Search code examples
rweb-scrapinghttrrselenium

Use R to mimic "clicking" on a file to download it


I would like R to automatically download an excel file about Oil and Gas rigs from this page. The file is downloaded by clicking on "North America Rotary Rig Count Pivot Table (Feb 2011 - Current)" (second option) but I cannot seem to find a way to do this in R.

Any clues? Thanks!

Note: Unfortunately, using download.file() does not seem to work. I get a message when trying to open the file in MS Excel that the extension is incorrect or the file is corrupt. I also get this error in R when using readxl::read_excel(): Error: Evaluation error: error -103 with zipfile in unzGetCurrentFileInfo


Solution

  • Some libs to help
    You actually will need only dplyr, purrr, stringr, and xml2.

    library(tidyverse)
    library(rvest)
    #> Loading required package: xml2
    #> 
    #> Attaching package: 'rvest'
    #> The following object is masked from 'package:purrr':
    #> 
    #>     pluck
    #> The following object is masked from 'package:readr':
    #> 
    #>     guess_encoding
    library(htmltab)
    library(xml2)
    library(readxl)
    

    I like to do it this way because some sites use partial links.
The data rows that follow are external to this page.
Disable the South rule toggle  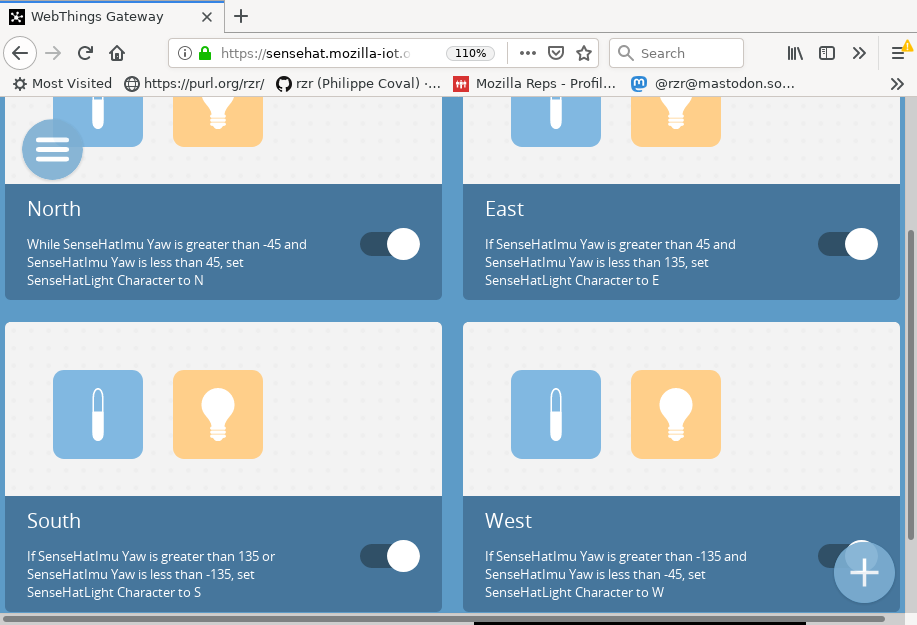pyautogui.click(x=389, y=556)
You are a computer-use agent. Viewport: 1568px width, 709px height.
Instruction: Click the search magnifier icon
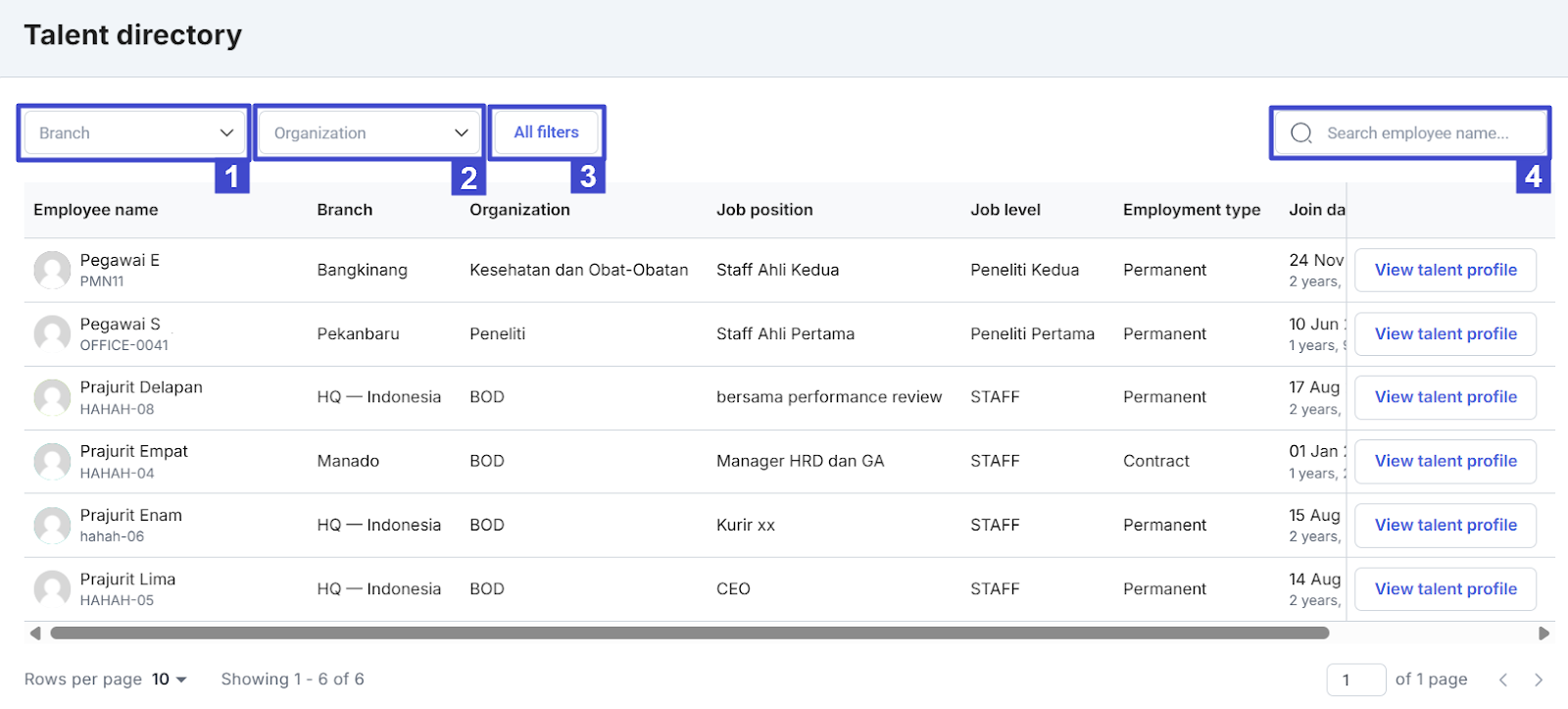click(x=1300, y=133)
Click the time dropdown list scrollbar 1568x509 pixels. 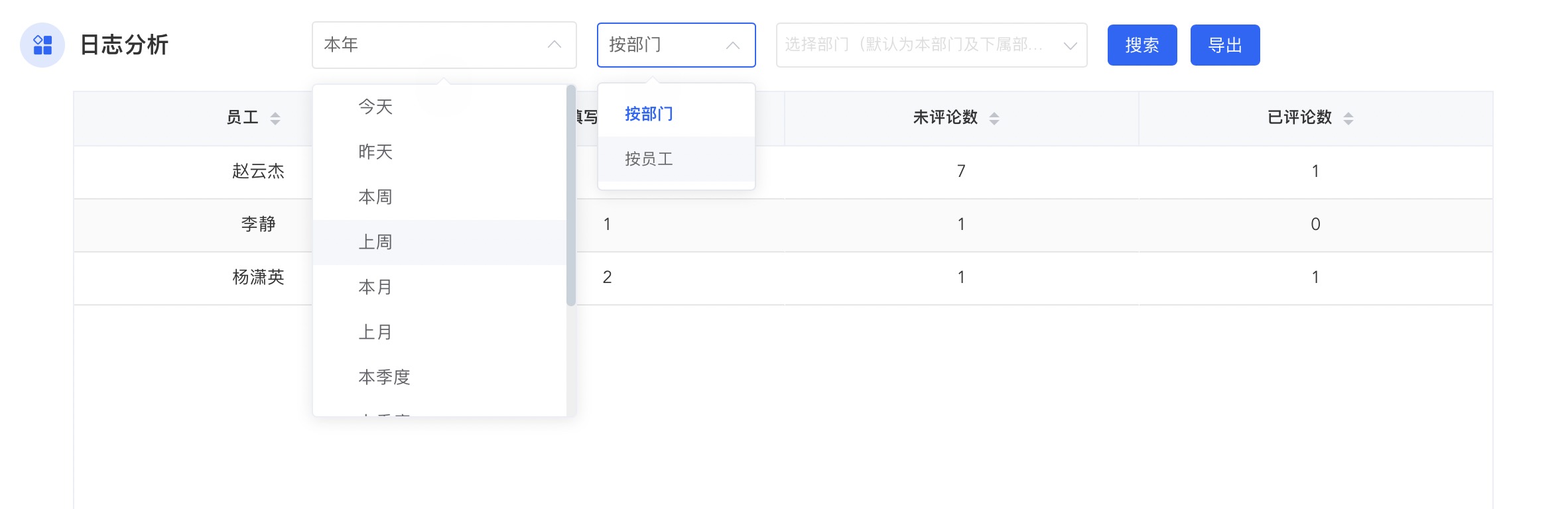point(570,196)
    base <- "https://rigcount.bakerhughes.com"
    url <- paste0(base, "/na-rig-count")
    
    # find links
    url_html <- xml2::read_html(url)
    url_html %>% 
      html_nodes("a") %>% 
      html_attrs() %>% 
      bind_rows() -> url_tbl
    

    Check href content, find some pattern you are interested in. You may use inspect on your browser too, it is truly helpful.

    url_tbl %>% 
      count(href)
    #> # A tibble: 22 x 2
    #>    href                                                                        n
    #>    <chr>                                                                   <int>
    #>  1 /                                                                           1
    #>  2 /email-alerts                                                               1
    #>  3 /intl-rig-count                                                             1
    #>  4 /na-rig-count                                                               1
    #>  5 /rig-count-faqs                                                             1
    #>  6 /rig-count-overview                                                         2
    #>  7 #main-menu                                                                  1
    #>  8 https://itunes.apple.com/app/baker-hughes-rig-counts/id393570114?mt=8       1
    #>  9 https://rigcount.bakerhughes.com/static-files/4ab04723-b638-4310-afd9-…     1
    #> 10 https://rigcount.bakerhughes.com/static-files/4b92b553-a48d-43a3-b4d9-…     1
    #> # … with 12 more rows
    

    Perhaps, I notice that static-files may be a good pattern to href but then I found a better one, in type.

    url_tbl %>% 
      filter(str_detect(type, "ms-excel")) -> url_xlsx
    

    build our list (remember to avoid some noise as an extra dot, spaces, and special characters) I hope someone proposes a better way to avoid those things

    myFiles <- pull(url_xlsx, "href")
    names <- pull(url_xlsx, "title")
    names(myFiles) <- paste0(
        str_replace_all(names, "[\\.\\-\\ ]", "_"), 
        str_extract(names, ".\\w+$")
    )
    
    # download data
    myFiles %>% 
      imap(
        ~ download.file(
          url = .x, 
          destfile = .y,
          method="curl", # might be not necessary 
          extra="-k"
        )
      )
    #> $`north_america_rotary_rig_count_jan_2000_-_current.xlsb`
    #> [1] 0
    #> 
    #> $`north_american_rotary_rig_count_pivot_table_feb_2011_-_current.xlsb`
    #> [1] 0
    #> 
    #> $`U.S.  Monthly Averages by State 1992-2016.xls`
    #> [1] 0
    #> 
    #> $`North America Rotary Rig Counts through 2016.xls`
    #> [1] 0
    #> 
    #> $`U.S. Annual Averages by State 1987-2016.xls`
    #> [1] 0
    #> 
    #> $Workover_9.xls
    #> [1] 0
    

    Created on 2020-12-16 by the reprex package (v0.3.0)

    Now you may see your files.

    names(myFiles) %>%
        map(
            readxlsb:read_xlsb
        ) -> myData
    

    I hope it helps.